Both of my parents passed away in Hospice care. Mom at 89 with dementia, and Dad at 94 with Alzheimers dementia. Both reached a point where they wouldn't get out of bed, and quit eating. They started refusing their regular meds. Their bodies got to where any movement caused them pain. Their body functions started shutting down. In with the morphine. Doses were graduated as needed, and the care facility med techs were often slow with the doses, worried they were over doing it. I watched them both closely and often administered the med myself. The med techs also pushed it quickly often choking them on it (morphine is given orally in hospice). I took over and gave it to them as a slow dribble down the side of their mouth. To me the morphine was a very humane thing for them both.
As a side note as my father was passing (death rattles) my wife and I were with him and suddenly the blinds on the window floated open about a foot and then slowly went back down. Windows were closed, heater was off, so no drafts. We looked at each other in dismay, wondering if each of us both saw the same thing. It wasn't scary, but it was a peaceful time. Both parents Christians and held Jesus close to their hearts. Perhaps it was from an angel, or dad's spirit departing. We sometimes think about the possibilities.

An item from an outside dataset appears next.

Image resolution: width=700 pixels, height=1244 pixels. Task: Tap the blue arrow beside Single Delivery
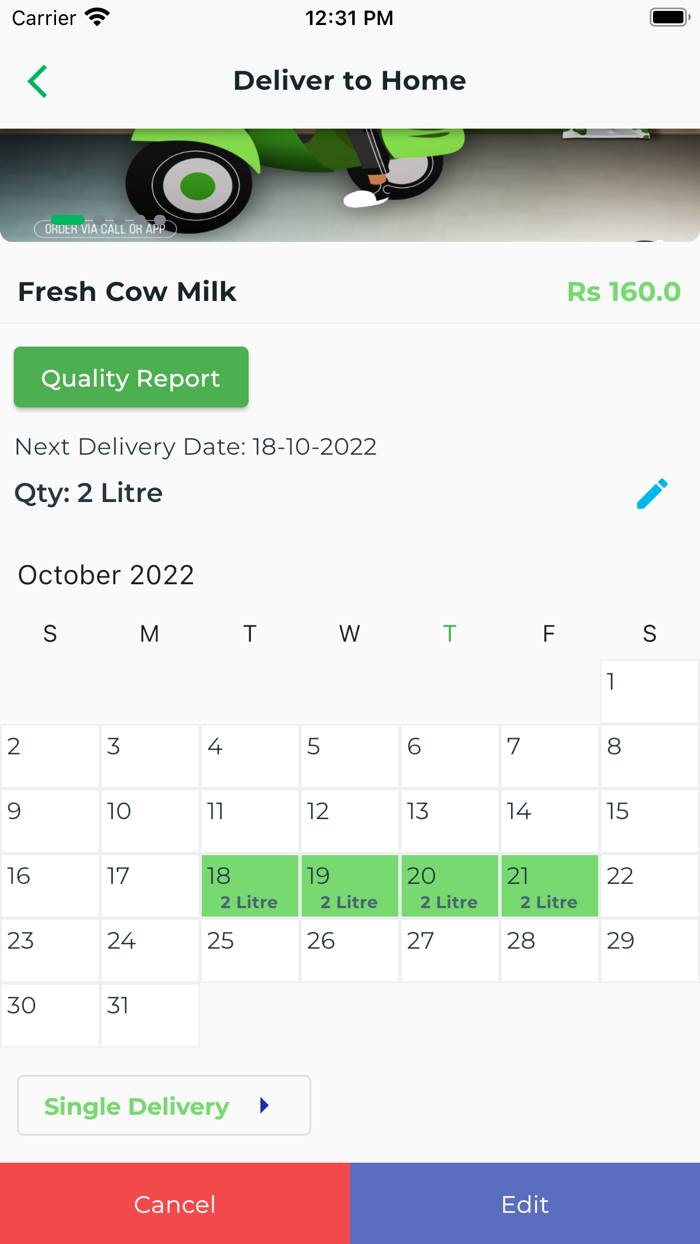tap(264, 1105)
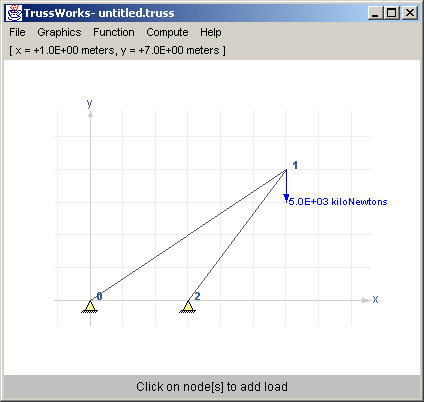Click the x-axis arrowhead
Viewport: 424px width, 402px height.
(x=366, y=300)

Remember that speech Obama gave on cost of health care and said "...old people just need to take the pill."
Same with my Mother-In-Law...we didn't get along but ny heart broke to see how doped up they kept her...
My uncle was under hospice care. They tried to keep him alive as long as possible. Wanna know why? Because he thought he should tip the nurses and gave them $ each visit. I AM NOT KIDDING.
Many have bad experiences using Hospice because nsg will not advocate effectively for the pt/family as to provide adequate pain relief for the pt. At least that has been my experience.
Yes, hospice workers are those who stand at the precipice, and as a patient comes near them, they grab them in with their morphine shepherd's crooks. "Get down there." They predicted to the day when my mother would die, and die she did.